The TAC-BIO  team eschewed the tried-and-true laser sources  and instead built their device on semiconductor ultraviolet optical sources (SUVOS).  They developed an entirely new front-end assembly  with a novel airflow system to pull air into the  detector unit where the SUVOS laser device  illuminates the sample.

Any biological particle  present will fluoresce and scatter a portion of the  light.  Novel mirrors and other optics focus the resulting fluorescence and scatter onto a detector, where a unique photon-counting technique  is used to quantify the results for analysis by an onboard microprocessor.

Audible and visible  alarms are sounded if the unit reaches threshold levels of detection.

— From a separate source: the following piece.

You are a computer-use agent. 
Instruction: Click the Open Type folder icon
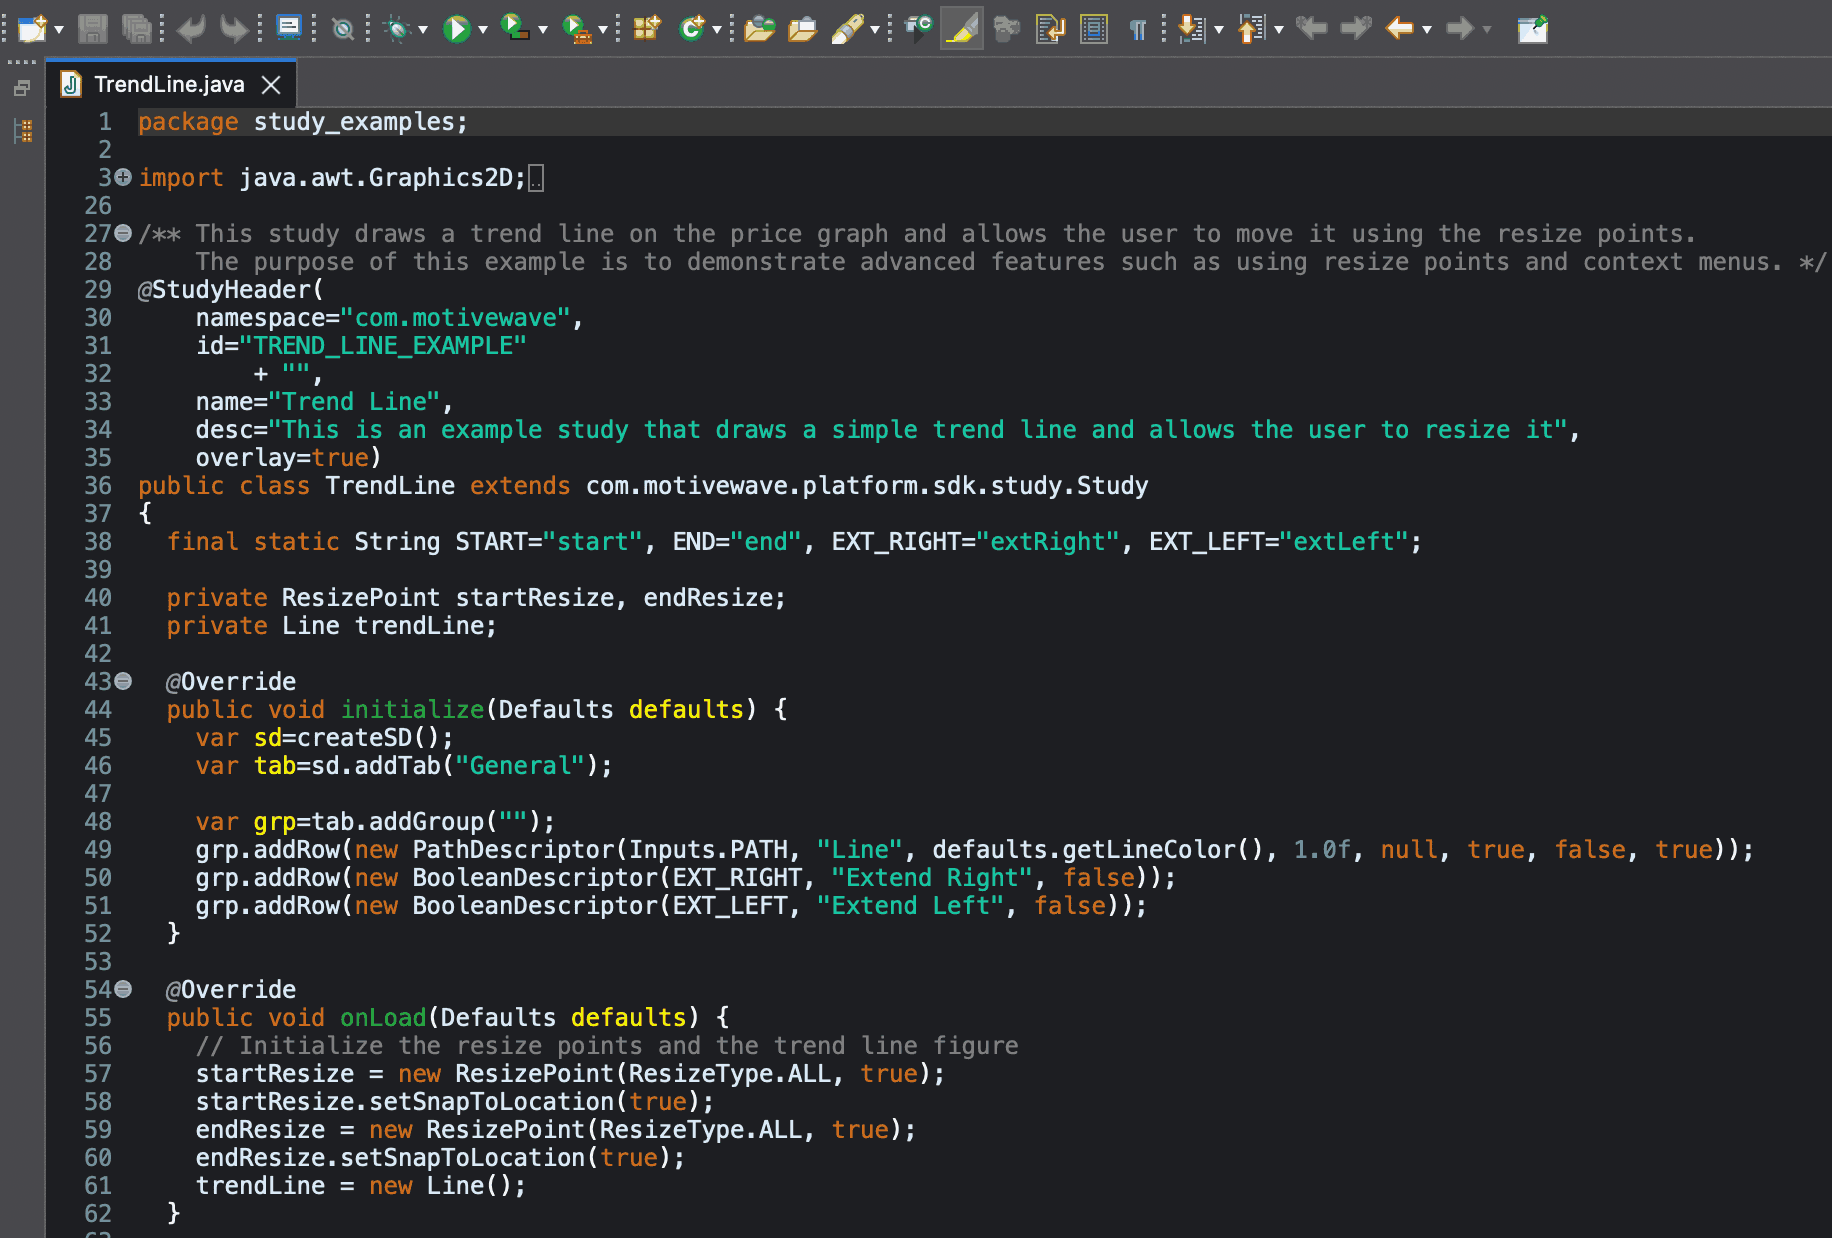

The Edgewood Chemical Biological Center  licensed TAC-BIO to General Dynamics Armament and Technical Products and to Research  International, Inc.  One technology transfer  recipient has already completed a substantial  commercial sale and is poised for a follow-on deal.  Both recipients are on or ahead of their development and sales schedules.  Of critical  importance to the Department of Defense is that one licensee is a candidate for a $117 million U.S. military acquisition.

The technology emerged from the creative and  unique collaboration of nine researchers from a  large federal lab, industry, and academia working  to build a new sensor from the ground up around  a novel laser light source.  The effort yielded five patents, novel optics, a unique air intake system, and a new optical interrogation technique.   TAC-BIO is designed to detect airborne biomaterials, with an emphasis on bio-threat agents such as anthrax.